Fundado em 2014 por Omidyar, criador do eBay, o projeto tinha como objetivo ser um bastião do jornalismo independente. “Um lugar para responsabilizar as corporações e os governos mais poderosos do mundo”, diz um de seus slogans. A equipe inicial incluía os jornalistas Glenn Greenwald, Laura Poitras e Jeremy Scahill.

Disputas internas e má administração foram apontadas por ex-colaboradores como causas da decadência do Intercept. A incapacidade de finalizar tarefas simples, como a aprovação de orçamentos, e as frequentes trocas de gestores minaram a eficiência da redação.

O desejo de Omidyar de “desenvolver meios para revitalizar a privacidade virtual” foi comprometido com o caso de Reality Winner. Esta última, ex-analista da Agência de Segurança Nacional (NSA), foi presa após vazar documentos ao Intercept. O site, ao verificar a autenticidade dos dados com a NSA, expôs informações cruciais, como a data e o local onde a cópia foi impressa. Reality foi condenada, em 2018, a mais de cinco anos de prisão. “Minha intenção era expor a verdade, mas acabei sendo exposta e penalizada por isso”, afirmou Winner ao site The Record. Especialistas criticaram a falha do Intercept em proteger suas fontes.

“A ironia amarga é que um site que se orgulha de defender os informantes, na verdade, expôs alguns deles ao perigo”, afirmou a advogada Jesselyn Radack, que atua em processos do gênero, em entrevista ao site Politico.

A saída de grandes nomes, como Glenn Greenwald em 2020 e Laura Poitras em 2022, agravou a situação. Greenwald alegou censura interna, após tentarem reduzir o tamanho de uma reportagem sua sobre Hunter Biden. Já Poitras foi demitida depois de criticar a proteção das fontes. “Um campo minado de interesses e agendas pessoais”, descreveu Jeremy Scahill.
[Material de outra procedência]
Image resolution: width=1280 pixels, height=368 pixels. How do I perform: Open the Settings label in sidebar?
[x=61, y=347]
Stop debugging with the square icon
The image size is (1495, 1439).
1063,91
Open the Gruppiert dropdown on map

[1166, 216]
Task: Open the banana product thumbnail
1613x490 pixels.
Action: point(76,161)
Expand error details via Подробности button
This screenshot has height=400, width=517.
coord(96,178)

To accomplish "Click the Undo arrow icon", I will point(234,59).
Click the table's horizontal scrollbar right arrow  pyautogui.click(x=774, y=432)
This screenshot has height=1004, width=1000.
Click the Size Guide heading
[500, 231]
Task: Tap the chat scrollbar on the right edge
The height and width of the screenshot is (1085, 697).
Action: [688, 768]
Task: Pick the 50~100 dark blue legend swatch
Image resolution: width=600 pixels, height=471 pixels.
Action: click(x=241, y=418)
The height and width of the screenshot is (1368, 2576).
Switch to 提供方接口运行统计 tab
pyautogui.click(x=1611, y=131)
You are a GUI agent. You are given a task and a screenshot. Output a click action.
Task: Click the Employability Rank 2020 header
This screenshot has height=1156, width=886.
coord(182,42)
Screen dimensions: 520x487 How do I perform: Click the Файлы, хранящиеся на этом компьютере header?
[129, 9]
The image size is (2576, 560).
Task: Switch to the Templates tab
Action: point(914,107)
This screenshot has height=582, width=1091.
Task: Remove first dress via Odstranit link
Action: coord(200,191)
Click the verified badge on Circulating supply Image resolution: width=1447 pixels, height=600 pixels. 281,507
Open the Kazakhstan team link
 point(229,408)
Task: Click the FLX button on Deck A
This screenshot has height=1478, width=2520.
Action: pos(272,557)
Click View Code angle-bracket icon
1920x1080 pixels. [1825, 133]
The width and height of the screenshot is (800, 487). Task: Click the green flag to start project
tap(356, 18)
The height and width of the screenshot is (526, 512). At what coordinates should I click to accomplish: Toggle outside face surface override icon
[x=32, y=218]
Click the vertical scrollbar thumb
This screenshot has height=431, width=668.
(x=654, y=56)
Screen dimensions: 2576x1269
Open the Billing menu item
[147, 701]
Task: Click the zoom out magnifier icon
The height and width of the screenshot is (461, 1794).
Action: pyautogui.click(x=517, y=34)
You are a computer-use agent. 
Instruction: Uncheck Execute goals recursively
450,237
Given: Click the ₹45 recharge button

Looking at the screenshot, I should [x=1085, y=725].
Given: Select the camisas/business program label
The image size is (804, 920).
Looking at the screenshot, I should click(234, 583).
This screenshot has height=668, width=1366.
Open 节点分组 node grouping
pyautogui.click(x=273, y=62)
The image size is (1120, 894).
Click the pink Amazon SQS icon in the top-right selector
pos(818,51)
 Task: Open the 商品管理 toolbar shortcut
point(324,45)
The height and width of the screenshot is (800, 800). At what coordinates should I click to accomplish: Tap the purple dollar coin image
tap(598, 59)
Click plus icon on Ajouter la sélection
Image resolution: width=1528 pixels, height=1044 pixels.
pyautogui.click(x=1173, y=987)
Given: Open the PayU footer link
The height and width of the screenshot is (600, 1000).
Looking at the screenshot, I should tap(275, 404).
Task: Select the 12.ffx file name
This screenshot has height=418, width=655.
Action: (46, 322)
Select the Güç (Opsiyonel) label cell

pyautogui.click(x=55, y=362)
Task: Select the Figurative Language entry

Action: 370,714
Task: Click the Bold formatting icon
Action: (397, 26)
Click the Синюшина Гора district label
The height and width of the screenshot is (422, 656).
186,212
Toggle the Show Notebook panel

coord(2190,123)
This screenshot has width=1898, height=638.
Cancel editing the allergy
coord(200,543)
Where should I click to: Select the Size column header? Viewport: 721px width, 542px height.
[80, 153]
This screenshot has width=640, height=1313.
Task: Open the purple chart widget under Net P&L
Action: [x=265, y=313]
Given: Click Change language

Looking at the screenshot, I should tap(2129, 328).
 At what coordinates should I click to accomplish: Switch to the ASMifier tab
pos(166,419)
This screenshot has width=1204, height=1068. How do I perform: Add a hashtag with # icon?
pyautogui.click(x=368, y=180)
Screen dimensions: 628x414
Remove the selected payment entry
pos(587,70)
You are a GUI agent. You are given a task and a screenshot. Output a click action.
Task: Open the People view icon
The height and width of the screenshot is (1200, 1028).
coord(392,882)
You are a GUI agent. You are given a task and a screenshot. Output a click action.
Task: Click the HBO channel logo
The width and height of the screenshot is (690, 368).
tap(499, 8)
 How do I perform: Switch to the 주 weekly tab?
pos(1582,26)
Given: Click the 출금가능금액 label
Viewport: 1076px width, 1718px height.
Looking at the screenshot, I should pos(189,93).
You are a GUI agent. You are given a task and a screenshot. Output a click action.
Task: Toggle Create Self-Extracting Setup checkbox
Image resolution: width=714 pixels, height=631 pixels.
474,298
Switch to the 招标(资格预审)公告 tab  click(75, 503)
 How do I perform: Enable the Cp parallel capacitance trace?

No final de 2022, Omidyar interrompeu o financiamento, alegando novas prioridades filantrópicas. O Intercept passou a depender de doações de leitores e outras formas de financiamento externo. Segundo o site Semafor, a organização perde cerca de US$ 300 mil por mês e pode ficar sem dinheiro até maio de 2025. Em fevereiro, 30% dos colaboradores foram demitidos. A CEO, Annie Chabel, afirmou que essa projeção é o pior cenário possível e que há um plano para aumento de receitas. As doações dobraram recentemente, principalmente após a cobertura anti-Israel dos ataques do grupo terrorista Hamas em 7 de outubro de 2023. A cobertura atraiu uma parcela da esquerda, mas as doações são pequenas. Democratas moderados, que tradicionalmente apoiariam o site, têm se afastado devido à sua posição radical. O Intercept Brasil, separado da matriz norte-americana em 2022, também enfrenta dificuldades financeiras e lançou uma campanha de arrecadação em maio.